Using the listing below, set down exactly the lines from the one that contains "The width and" through the one that contains "the Search instruments", with no pictures.

* Material for this exercise:
::::
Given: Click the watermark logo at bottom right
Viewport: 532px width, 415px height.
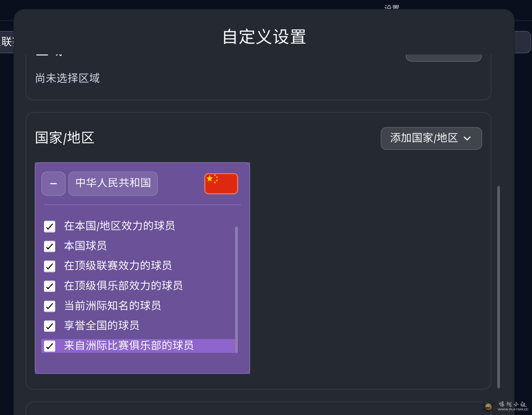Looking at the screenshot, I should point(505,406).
::::
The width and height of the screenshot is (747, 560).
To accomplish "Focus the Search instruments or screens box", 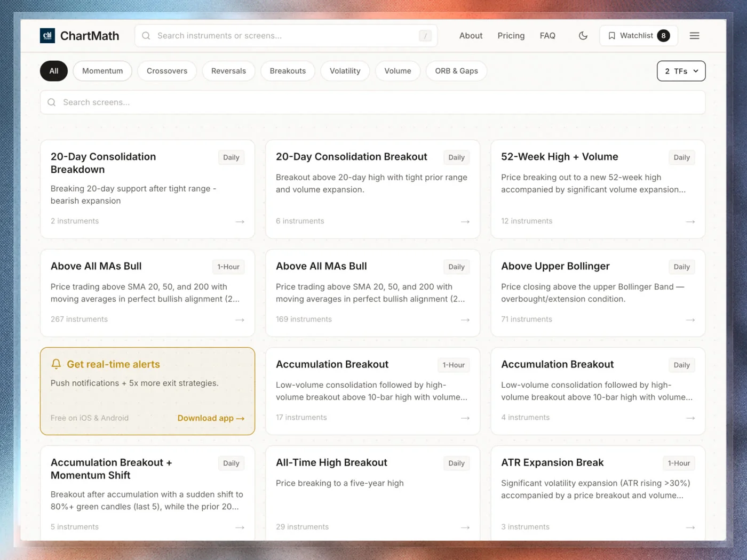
::::
* Answer section:
The width and height of the screenshot is (747, 560).
To accomplish "Focus the Search instruments or screens box", 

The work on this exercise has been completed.